§ WHAT THE TASK ASKS
Only one stretch of the data below is wanted: the lines from the one with "Open the AUSTRALIA country link" through the one with "Select the .hs tab", repeated exactly.
★ ★ ★ ★
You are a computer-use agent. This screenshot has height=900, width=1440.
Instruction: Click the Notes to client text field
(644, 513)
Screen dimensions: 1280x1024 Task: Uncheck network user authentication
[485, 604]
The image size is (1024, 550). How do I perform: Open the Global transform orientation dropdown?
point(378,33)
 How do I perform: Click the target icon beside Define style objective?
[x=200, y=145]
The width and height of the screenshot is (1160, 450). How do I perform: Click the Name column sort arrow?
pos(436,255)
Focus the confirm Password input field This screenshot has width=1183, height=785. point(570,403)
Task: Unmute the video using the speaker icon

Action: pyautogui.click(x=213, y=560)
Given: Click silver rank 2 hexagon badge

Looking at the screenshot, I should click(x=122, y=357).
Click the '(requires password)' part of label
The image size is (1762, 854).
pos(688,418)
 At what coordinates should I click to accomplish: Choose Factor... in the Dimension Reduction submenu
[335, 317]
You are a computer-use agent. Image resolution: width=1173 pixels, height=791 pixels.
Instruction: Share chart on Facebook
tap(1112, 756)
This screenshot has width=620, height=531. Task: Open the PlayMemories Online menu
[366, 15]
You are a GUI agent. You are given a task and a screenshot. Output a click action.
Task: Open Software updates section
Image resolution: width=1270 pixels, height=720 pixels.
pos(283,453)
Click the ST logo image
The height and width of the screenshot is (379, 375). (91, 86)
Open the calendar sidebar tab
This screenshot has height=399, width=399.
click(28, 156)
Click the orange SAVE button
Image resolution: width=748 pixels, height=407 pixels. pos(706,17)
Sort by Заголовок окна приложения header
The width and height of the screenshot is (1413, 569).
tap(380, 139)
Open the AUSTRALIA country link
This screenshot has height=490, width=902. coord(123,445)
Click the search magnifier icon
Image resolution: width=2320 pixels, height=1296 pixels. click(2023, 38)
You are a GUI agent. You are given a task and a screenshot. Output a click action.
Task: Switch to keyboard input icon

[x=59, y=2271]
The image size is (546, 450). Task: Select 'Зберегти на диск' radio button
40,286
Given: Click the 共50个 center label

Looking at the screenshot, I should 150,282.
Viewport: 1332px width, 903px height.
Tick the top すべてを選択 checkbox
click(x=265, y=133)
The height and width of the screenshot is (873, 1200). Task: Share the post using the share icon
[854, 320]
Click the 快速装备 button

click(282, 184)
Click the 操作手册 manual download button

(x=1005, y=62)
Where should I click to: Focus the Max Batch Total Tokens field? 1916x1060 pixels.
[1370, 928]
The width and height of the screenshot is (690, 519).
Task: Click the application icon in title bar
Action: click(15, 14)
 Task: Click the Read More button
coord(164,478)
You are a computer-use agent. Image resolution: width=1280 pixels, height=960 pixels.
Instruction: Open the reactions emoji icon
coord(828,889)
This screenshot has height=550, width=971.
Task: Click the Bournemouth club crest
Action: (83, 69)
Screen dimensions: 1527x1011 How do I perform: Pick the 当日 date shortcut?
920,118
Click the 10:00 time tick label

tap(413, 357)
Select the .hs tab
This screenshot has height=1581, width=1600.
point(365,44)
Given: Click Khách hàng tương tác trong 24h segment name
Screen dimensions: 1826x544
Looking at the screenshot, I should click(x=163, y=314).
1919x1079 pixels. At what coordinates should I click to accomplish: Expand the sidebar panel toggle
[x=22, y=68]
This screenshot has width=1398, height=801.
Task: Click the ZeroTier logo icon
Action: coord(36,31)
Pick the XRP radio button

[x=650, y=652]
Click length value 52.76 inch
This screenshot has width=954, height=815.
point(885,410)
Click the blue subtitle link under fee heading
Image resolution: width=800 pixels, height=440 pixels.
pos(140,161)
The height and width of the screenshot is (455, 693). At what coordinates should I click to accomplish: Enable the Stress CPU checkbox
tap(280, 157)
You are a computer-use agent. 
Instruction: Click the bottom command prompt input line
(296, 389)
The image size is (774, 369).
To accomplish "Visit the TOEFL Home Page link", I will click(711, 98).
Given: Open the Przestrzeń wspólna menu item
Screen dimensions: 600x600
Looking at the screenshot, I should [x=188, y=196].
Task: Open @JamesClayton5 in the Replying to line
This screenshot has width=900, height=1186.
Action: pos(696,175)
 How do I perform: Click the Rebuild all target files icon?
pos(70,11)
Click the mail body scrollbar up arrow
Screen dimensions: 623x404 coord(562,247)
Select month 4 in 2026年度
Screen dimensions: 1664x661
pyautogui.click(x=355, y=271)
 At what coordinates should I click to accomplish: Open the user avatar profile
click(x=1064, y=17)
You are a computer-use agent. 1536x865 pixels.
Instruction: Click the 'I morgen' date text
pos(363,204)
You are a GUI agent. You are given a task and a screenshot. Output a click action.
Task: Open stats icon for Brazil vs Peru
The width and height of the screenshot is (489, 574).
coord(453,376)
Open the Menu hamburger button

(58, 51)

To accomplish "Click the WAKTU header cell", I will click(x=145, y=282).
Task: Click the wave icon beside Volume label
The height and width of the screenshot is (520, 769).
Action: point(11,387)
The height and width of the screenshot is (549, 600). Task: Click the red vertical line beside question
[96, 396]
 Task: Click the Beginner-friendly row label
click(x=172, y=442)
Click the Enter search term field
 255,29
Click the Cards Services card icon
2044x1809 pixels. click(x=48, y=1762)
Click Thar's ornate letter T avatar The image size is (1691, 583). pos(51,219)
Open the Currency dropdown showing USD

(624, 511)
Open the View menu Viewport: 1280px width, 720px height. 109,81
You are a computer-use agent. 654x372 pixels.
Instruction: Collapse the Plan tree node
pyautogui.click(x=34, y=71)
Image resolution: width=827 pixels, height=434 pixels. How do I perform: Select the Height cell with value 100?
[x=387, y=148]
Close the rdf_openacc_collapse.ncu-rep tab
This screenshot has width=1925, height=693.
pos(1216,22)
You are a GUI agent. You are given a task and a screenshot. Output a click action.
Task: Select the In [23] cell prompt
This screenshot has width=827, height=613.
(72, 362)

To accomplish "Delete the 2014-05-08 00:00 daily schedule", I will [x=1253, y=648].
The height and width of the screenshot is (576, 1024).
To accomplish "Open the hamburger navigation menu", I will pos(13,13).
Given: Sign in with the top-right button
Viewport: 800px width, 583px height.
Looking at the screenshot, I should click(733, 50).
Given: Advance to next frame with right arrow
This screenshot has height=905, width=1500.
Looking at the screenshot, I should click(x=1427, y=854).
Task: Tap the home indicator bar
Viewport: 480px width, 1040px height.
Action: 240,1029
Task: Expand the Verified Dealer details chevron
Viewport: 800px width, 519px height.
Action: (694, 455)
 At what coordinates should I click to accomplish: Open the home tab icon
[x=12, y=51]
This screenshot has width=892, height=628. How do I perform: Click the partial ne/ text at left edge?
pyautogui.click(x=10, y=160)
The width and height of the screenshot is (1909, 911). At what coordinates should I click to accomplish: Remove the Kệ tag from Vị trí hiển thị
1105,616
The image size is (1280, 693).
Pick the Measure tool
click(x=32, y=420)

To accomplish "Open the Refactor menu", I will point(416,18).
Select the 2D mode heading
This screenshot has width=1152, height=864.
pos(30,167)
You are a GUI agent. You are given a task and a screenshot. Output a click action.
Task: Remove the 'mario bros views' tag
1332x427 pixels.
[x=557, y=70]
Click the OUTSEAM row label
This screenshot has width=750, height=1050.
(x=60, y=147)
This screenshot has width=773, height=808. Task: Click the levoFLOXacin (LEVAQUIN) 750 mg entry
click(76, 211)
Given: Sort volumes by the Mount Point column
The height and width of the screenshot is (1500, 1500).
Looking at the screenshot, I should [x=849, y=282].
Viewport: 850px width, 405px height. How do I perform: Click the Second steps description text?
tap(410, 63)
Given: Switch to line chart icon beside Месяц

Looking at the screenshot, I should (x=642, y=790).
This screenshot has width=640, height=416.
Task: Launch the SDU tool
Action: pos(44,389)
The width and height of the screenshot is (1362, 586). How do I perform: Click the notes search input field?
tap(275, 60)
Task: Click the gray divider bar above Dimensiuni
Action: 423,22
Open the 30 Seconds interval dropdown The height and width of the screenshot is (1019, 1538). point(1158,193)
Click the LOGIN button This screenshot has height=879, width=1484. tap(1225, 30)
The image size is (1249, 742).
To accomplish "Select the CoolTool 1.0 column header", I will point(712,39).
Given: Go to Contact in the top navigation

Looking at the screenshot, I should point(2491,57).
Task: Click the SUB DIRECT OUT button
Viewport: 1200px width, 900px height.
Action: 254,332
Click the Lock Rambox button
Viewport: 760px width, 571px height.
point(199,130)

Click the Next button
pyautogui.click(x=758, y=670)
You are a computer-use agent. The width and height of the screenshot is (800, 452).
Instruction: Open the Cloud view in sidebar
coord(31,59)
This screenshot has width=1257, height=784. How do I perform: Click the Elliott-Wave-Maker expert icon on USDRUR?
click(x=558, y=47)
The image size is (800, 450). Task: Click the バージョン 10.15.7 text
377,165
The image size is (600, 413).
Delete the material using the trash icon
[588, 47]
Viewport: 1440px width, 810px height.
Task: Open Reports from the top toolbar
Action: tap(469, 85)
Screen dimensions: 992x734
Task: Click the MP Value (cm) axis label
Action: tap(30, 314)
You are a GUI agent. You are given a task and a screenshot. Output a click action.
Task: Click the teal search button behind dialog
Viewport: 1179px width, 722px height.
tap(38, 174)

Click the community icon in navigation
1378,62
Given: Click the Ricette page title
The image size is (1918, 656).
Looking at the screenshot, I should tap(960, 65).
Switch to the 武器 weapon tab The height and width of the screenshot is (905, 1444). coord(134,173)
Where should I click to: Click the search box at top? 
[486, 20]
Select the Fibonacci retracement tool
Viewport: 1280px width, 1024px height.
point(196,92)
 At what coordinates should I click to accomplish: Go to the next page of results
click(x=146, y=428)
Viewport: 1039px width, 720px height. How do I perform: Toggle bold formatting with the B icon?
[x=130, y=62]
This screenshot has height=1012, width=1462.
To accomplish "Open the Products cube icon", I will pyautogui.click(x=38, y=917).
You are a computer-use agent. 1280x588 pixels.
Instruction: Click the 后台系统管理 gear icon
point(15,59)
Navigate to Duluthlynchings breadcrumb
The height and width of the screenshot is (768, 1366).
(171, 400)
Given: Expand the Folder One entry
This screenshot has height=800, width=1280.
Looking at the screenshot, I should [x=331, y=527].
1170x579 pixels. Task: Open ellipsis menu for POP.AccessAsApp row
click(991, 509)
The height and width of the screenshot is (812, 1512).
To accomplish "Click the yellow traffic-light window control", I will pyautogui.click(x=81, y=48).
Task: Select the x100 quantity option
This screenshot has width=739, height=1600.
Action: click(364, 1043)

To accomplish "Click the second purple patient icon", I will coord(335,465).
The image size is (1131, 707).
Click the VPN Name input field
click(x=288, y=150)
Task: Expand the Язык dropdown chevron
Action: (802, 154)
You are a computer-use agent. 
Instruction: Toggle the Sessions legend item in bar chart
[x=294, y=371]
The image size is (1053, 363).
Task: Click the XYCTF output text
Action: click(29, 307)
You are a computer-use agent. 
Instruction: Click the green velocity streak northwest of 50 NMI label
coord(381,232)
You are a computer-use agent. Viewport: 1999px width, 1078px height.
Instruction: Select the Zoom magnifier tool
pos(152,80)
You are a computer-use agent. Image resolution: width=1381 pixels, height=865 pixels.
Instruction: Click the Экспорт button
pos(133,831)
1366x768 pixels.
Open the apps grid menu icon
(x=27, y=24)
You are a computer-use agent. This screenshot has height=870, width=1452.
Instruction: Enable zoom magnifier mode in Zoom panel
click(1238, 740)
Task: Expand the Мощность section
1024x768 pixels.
★ ★ ★ ★
§ REPLY
Open the AUSTRALIA country link
This screenshot has height=490, width=902. coord(123,445)
Click the search magnifier icon
Image resolution: width=2320 pixels, height=1296 pixels. click(2023, 38)
You are a GUI agent. You are given a task and a screenshot. Output a click action.
Task: Switch to keyboard input icon

[x=59, y=2271]
The image size is (546, 450). Task: Select 'Зберегти на диск' radio button
40,286
Given: Click the 共50个 center label

Looking at the screenshot, I should 150,282.
Viewport: 1332px width, 903px height.
Tick the top すべてを選択 checkbox
click(x=265, y=133)
The height and width of the screenshot is (873, 1200). Task: Share the post using the share icon
[854, 320]
Click the 快速装备 button

click(282, 184)
Click the 操作手册 manual download button

(x=1005, y=62)
Where should I click to: Focus the Max Batch Total Tokens field? 1916x1060 pixels.
[1370, 928]
The width and height of the screenshot is (690, 519).
Task: Click the application icon in title bar
Action: click(15, 14)
 Task: Click the Read More button
coord(164,478)
You are a computer-use agent. Image resolution: width=1280 pixels, height=960 pixels.
Instruction: Open the reactions emoji icon
coord(828,889)
This screenshot has height=550, width=971.
Task: Click the Bournemouth club crest
Action: (83, 69)
Screen dimensions: 1527x1011 How do I perform: Pick the 当日 date shortcut?
920,118
Click the 10:00 time tick label

tap(413, 357)
Select the .hs tab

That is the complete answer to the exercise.